- DATA RECORDS
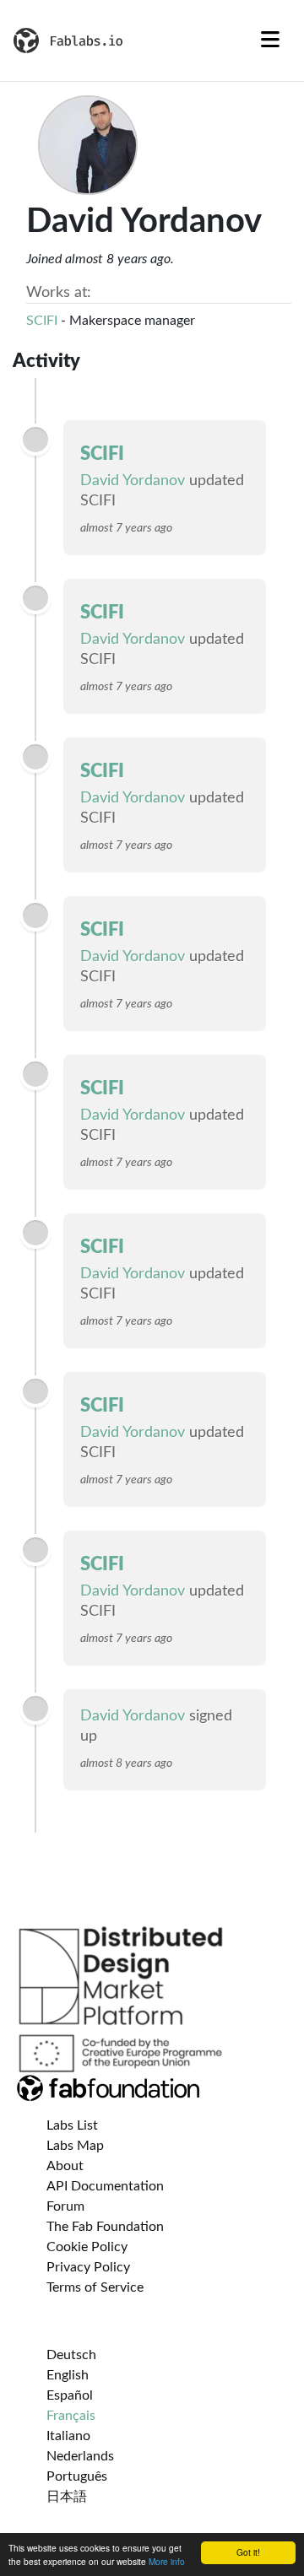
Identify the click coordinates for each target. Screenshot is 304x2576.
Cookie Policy (87, 2247)
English (67, 2375)
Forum (65, 2206)
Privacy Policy (88, 2267)
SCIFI (41, 320)
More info (167, 2561)
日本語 (66, 2496)
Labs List (72, 2125)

- TASK BRIEF
Your job is to transcribe the records exactly and in full. Pictures are not part of the copy.

- ANSWER AREA
Identify the click coordinates for each target. Screenshot is 304x2576.
Cookie Policy (87, 2247)
English (67, 2375)
Forum (65, 2206)
Privacy Policy (88, 2267)
SCIFI (41, 320)
More info (167, 2561)
日本語 (66, 2496)
Labs List (72, 2125)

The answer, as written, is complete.